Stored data

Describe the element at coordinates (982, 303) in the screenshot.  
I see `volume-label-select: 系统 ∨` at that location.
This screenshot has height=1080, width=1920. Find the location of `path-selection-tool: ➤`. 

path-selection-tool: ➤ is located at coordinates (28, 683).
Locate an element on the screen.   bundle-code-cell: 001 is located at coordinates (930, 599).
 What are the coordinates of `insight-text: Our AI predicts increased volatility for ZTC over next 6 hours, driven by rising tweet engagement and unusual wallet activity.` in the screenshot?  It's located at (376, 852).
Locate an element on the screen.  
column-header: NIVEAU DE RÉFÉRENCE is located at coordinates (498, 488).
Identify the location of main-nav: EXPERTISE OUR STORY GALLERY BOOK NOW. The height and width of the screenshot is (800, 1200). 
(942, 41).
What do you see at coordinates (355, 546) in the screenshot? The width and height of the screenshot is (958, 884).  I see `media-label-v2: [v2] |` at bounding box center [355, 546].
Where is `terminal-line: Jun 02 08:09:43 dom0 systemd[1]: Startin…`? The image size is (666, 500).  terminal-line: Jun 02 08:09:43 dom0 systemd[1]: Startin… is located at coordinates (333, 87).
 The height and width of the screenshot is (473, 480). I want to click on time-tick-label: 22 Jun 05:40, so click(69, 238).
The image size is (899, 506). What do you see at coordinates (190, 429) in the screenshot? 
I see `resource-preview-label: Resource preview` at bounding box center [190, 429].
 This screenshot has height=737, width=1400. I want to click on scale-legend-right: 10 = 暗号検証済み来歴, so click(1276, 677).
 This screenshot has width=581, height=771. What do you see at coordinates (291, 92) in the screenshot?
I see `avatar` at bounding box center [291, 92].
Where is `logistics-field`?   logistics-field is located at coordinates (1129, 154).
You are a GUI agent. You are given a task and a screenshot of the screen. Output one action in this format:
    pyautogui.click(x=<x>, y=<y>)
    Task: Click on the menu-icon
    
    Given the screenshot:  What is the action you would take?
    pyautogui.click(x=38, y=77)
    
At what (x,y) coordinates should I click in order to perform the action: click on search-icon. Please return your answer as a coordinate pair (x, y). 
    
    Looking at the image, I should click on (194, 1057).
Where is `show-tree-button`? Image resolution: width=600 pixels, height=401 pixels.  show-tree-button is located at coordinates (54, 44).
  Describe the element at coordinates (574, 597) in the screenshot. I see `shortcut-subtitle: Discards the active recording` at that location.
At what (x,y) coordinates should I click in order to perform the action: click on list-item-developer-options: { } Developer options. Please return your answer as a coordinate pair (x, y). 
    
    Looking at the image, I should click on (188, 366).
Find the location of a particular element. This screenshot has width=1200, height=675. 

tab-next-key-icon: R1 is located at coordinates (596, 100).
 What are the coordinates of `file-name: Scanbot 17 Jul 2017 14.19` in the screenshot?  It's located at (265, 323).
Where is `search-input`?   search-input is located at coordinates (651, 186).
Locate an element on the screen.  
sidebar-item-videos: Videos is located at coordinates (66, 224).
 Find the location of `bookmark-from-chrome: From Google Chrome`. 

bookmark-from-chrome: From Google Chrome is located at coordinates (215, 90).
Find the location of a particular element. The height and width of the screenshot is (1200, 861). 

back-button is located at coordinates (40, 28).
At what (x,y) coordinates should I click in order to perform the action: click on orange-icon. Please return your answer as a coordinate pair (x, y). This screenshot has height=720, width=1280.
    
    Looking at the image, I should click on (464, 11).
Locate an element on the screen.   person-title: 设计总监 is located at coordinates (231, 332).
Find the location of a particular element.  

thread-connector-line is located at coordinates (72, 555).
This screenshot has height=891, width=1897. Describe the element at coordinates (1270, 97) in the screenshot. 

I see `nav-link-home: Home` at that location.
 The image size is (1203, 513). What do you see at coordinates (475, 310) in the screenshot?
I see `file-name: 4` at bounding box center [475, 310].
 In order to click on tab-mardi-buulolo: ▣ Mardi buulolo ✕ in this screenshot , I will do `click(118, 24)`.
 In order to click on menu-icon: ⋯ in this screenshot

Required work
Revise the entries from the beginning through the line containing "path-selection-tool: ➤ is", replacing "screenshot" with "screen capture" and leaving everything else unchanged.

The answer
Describe the element at coordinates (982, 303) in the screen capture.  
I see `volume-label-select: 系统 ∨` at that location.
This screen capture has height=1080, width=1920. Find the location of `path-selection-tool: ➤`. 

path-selection-tool: ➤ is located at coordinates (28, 683).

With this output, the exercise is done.